• [ИССЛЕДУЕМЫЙ ТЕКСТ]
Чтобы осуществить это царское желание требовался незаурядный исполнитель. Таковым оказался специально приглашенный из Франции „королевский" архитектор Леблон. Он прибыл в Петербург в 1716 году во главе большой партии французских мастеров, многие из которых вместе с ним приняли участие в петергофских работах. Леблон был сделан генерал-архитектором и ведал всеми постройками. Но особенно большое влияние его приезд оказал на Петергоф. Леблон заменил неудачно начавшего постройку дворца немца Браунштейна и кроме окончания дворца и распланировки парка, будучи первоклассным по тем временам инженером, дренировал болотистую почву Петергофа и спроектировал здесь огромную фонтанную систему, до сих пор вызывающую удивление своей мощностью и гениальной простотой. За два с половиной года, проведенных Леблоном в России, петергофские парковые и фонтанные работы значительно подвинулись вперед, но еще далеко не были закончены; внутренняя отделка дворца также затянулась до 1721 года. В этом первоначальном виде дворец, хоть и бывший только двухэтажным и в шесть раз короче теперешнего, уже значительно превосходил по размерам Монплезир и был по отзыву современника одним из лучших зданий во всей стране. После смерти Леблона среди работавших в Петергофе мастеров выделялся итальянец Микетти. Под его наблюдением продолжались фонтанные работы, подвергся перестройке Монплезир, а к Большому дворцу были пристроены галлереи, значительно удлинившие и украсившие его фасад. [1]

[1 См. выставку.]


Второй период петергофского строительства наступает в сороковых годах XVIII века. Вместе с укреплением дворянской монархии изменяются официальные формы ее жизни, растет свита, усложняется придворный церемониал и все увеличивающаяся роскошь и пышность императорского быта требуют расширения парадных дворцов. Переделка петергофского дворца была поручена Елизаветой архитектору



Центральная часть дворца со стороны Верхнего сада


Растрелли, закончившему эту работу к середине века- Значительно расширив среднюю часть здания, Растрелли добавил к ней галлереи, одну из которых закончил церковью, другую так называемым „корпусом под гербом". Этот внешний вид дворца сохранился без существенных изменений и до сих пор. Что касается внутренней отделки, то в соответствии с французской модой вся она была исполнена в веселом и причудливом стиле рококо. Русское дворцовое строительство и впредь следовало, указаниям французской моды. В конце семидесятых годов архитектор Фельтен по заказу Екатерины II переделал во дворце несколько зал в новом классическом стиле.

• [ЗАДАНИЕ A] Перечислите в порядке упоминания всех зодчих и мастеров, названных по фамилии в тексте о Петергофе.
• [ЗАДАНИЕ B] Воспроизведите фрагмент текста о Петергофе, начиная со слов «Центральная часть дворца» и заканчивая словами «новом классическом стиле.».
• [ЗАДАНИЕ C] Напишите продолжение текста о строительстве Петергофского дворца, начиная сразу после его последнего предложения.

(Записи из набора данных)
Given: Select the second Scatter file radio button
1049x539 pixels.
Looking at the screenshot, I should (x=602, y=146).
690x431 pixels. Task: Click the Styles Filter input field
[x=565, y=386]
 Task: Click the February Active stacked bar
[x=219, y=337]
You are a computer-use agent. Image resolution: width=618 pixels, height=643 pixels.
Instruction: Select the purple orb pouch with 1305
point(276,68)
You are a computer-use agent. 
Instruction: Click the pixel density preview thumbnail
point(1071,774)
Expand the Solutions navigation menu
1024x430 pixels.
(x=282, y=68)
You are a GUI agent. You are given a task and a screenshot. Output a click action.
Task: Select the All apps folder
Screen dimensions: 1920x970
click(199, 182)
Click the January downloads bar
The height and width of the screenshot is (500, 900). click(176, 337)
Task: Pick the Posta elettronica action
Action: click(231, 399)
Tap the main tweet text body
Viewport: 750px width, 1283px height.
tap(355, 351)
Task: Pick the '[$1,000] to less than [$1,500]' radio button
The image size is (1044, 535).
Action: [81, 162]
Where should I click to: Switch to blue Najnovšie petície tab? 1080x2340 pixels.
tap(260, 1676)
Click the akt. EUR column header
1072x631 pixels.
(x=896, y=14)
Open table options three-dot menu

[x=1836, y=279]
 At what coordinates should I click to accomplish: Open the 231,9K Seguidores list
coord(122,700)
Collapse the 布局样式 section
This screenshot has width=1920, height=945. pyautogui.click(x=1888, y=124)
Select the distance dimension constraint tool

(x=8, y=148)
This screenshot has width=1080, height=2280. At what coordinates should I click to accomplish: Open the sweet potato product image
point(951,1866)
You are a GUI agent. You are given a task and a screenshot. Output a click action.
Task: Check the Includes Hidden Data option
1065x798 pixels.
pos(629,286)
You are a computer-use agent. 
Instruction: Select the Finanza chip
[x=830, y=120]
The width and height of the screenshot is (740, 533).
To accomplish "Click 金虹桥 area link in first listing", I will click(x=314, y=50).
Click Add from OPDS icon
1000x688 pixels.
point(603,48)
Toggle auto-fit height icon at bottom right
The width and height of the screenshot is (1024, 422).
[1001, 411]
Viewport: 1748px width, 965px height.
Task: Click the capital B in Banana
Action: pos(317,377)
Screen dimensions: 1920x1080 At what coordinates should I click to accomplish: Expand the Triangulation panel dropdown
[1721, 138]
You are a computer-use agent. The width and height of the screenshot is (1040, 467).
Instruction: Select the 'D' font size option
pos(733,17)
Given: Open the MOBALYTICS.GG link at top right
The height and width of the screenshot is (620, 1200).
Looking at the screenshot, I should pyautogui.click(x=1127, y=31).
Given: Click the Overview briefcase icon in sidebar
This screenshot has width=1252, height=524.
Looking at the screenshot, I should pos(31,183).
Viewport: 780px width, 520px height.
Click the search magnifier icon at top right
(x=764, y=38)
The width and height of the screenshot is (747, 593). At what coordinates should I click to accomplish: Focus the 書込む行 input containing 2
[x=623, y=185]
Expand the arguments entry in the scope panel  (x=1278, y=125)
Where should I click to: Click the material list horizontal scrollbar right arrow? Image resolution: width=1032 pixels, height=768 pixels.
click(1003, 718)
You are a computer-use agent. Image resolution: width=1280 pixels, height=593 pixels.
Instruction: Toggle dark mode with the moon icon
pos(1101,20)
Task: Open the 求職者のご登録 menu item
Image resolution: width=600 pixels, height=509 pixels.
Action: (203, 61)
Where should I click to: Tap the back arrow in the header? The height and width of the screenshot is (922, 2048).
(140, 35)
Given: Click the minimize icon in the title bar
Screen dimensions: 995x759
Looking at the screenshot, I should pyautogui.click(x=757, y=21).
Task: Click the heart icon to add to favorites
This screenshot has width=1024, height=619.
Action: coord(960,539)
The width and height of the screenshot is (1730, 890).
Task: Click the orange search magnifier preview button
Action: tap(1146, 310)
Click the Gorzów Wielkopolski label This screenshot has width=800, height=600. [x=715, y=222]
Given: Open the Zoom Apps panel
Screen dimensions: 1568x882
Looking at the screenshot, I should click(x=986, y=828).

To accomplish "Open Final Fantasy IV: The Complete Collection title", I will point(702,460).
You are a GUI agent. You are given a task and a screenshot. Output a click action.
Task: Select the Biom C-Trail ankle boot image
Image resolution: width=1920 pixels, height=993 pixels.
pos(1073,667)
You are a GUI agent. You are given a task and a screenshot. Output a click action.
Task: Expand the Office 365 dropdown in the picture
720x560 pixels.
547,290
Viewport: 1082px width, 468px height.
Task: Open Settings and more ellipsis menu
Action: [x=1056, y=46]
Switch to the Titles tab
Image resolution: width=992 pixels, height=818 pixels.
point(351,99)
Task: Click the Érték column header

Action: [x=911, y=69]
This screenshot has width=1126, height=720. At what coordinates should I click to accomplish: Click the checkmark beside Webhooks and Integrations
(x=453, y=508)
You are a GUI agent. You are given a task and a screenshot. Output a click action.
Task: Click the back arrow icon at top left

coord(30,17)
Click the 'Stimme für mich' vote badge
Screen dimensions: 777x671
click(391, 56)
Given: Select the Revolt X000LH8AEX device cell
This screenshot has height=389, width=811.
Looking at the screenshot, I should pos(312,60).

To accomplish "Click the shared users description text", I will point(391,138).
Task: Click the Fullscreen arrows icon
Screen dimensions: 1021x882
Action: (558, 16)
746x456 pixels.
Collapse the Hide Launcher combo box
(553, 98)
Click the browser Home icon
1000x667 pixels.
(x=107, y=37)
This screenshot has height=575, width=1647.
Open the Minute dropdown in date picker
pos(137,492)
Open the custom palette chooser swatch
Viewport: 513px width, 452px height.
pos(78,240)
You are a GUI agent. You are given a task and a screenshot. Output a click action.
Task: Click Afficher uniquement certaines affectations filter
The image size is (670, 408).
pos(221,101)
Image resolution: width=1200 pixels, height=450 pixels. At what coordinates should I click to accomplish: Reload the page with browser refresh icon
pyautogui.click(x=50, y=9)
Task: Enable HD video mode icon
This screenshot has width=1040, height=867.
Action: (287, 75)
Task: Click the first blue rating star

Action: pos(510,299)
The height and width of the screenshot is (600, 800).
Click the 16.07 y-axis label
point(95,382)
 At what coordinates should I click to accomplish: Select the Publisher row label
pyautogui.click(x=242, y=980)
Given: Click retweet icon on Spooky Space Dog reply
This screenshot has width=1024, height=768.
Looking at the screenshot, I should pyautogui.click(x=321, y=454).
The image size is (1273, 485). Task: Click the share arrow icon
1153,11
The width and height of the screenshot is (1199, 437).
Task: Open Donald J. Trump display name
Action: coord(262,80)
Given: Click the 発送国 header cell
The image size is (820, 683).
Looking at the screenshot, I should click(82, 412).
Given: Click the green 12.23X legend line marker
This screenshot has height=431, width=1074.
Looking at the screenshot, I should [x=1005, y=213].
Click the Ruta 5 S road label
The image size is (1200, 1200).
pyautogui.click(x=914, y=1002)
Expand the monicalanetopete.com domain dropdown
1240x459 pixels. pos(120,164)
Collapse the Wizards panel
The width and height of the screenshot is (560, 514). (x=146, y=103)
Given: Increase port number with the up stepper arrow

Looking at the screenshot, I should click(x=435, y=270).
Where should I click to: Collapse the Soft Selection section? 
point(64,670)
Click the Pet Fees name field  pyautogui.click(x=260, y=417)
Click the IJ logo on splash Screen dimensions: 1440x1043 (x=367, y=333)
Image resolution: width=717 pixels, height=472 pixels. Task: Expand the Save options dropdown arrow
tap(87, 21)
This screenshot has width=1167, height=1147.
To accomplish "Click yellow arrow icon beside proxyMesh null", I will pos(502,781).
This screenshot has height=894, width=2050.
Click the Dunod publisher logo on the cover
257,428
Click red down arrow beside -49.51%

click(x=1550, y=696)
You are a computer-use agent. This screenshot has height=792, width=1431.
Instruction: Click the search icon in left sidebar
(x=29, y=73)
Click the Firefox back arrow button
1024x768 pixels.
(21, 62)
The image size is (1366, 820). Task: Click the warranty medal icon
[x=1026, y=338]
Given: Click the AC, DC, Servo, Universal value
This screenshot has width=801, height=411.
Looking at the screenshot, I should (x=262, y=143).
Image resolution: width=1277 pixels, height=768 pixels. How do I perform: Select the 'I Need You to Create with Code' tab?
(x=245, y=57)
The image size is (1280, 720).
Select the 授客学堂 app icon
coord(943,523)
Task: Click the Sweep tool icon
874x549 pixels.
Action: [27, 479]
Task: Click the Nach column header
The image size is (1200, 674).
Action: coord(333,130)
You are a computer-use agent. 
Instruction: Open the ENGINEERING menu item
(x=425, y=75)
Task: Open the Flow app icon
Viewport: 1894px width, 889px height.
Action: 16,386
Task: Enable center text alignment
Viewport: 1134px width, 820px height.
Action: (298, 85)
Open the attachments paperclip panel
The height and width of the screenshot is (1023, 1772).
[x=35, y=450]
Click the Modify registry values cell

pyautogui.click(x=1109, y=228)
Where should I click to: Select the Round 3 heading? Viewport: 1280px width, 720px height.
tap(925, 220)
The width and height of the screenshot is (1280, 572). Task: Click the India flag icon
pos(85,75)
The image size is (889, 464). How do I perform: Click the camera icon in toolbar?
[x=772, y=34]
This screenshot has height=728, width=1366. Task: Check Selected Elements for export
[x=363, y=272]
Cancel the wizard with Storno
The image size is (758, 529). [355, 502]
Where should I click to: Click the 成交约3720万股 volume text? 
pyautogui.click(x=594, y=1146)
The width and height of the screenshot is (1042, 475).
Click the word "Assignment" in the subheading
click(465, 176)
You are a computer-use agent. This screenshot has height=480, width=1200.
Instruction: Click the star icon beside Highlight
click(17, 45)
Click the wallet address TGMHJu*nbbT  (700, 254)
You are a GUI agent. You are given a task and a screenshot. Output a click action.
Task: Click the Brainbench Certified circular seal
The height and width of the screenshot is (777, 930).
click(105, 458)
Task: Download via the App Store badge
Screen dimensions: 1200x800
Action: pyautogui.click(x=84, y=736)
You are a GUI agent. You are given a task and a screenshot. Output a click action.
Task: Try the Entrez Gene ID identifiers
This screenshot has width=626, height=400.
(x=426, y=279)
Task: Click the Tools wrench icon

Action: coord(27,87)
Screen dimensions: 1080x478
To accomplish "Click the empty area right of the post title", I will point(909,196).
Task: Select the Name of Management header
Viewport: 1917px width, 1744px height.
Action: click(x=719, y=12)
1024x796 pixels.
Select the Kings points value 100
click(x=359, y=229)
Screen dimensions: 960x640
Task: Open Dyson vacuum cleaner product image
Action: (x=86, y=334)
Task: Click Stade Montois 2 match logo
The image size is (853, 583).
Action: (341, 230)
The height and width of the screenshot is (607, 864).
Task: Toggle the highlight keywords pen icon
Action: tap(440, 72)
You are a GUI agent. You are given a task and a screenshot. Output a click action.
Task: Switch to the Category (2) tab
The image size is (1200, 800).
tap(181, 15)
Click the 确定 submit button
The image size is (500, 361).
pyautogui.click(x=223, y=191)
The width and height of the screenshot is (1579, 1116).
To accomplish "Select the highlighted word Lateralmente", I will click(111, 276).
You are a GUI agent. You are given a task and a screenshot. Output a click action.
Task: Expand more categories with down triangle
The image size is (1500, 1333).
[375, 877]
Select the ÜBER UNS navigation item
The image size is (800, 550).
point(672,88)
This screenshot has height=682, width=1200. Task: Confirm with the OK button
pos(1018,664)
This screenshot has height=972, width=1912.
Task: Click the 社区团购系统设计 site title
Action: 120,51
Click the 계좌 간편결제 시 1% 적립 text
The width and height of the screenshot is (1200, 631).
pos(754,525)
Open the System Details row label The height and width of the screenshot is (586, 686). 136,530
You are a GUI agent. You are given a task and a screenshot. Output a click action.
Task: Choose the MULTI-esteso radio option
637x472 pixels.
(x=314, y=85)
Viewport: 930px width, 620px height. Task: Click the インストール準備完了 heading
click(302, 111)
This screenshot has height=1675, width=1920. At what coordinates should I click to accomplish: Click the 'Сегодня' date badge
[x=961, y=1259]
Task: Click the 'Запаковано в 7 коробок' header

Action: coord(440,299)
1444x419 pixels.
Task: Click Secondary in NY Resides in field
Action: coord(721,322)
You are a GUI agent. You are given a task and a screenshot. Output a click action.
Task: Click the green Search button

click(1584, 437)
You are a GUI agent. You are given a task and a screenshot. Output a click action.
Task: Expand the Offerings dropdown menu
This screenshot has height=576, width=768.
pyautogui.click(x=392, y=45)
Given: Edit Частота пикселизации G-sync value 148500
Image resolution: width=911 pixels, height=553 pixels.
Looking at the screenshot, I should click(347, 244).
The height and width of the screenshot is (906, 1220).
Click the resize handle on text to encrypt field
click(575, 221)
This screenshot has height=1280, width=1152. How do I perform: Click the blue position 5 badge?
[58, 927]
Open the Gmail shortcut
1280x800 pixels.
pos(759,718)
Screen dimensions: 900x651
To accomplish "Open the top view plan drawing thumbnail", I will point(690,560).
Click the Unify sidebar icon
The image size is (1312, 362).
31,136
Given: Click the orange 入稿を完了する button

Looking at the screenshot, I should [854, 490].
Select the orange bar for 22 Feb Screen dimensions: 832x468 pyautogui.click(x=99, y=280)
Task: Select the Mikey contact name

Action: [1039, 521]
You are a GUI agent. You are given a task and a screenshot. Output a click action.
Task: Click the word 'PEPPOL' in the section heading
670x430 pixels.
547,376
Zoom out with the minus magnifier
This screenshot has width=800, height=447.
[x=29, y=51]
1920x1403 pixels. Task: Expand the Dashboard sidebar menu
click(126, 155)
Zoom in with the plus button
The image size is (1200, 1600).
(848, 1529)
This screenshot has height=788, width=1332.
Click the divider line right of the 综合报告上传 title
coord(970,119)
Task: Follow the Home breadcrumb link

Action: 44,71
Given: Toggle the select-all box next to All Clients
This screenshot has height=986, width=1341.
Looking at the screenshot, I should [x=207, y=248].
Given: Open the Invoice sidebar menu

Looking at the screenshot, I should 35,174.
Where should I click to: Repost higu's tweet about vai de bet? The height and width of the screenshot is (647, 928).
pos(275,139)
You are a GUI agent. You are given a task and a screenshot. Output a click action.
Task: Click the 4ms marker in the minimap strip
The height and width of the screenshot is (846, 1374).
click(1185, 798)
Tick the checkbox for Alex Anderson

• [ОЖИДАЕМЫЙ ОТВЕТ A] Леблон, Браунштейн, Микетти, Растрелли, Фельтен

• [ОЖИДАЕМЫЙ ОТВЕТ B]
Центральная часть дворца со стороны Верхнего сада


Растрелли, закончившему эту работу к середине века- Значительно расширив среднюю часть здания, Растрелли добавил к ней галлереи, одну из которых закончил церковью, другую так называемым „корпусом под гербом". Этот внешний вид дворца сохранился без существенных изменений и до сих пор. Что касается внутренней отделки, то в соответствии с французской модой вся она была исполнена в веселом и причудливом стиле рококо. Русское дворцовое строительство и впредь следовало, указаниям французской моды. В конце семидесятых годов архитектор Фельтен по заказу Екатерины II переделал во дворце несколько зал в новом классическом стиле.

• [ОЖИДАЕМЫЙ ОТВЕТ C]
В XIX столетии в связи с возникновением в Петергофе других более современных' царских жилищ, за Большим дворцом остается только официальная жизнь, т.-е. парадные увеселения и приемы. Он уже не переделывается, но тщательно поддерживается, как недосягаемый образец лучших времен монархии. Особенно значительные реставрационные работы происходят при Николае I, тщетно пытавшемся на закате дворцовой культуры подновить обветшавшую роскошь прошлого столетия.

Подновление старых дворцов, расширение территории Петергофа и сооружение многочисленных павильонов - все это было свидетельством чрезвычайных забот Николая 1 о поддержании престижа монархии, о восстановлении ее внешнего великолепия.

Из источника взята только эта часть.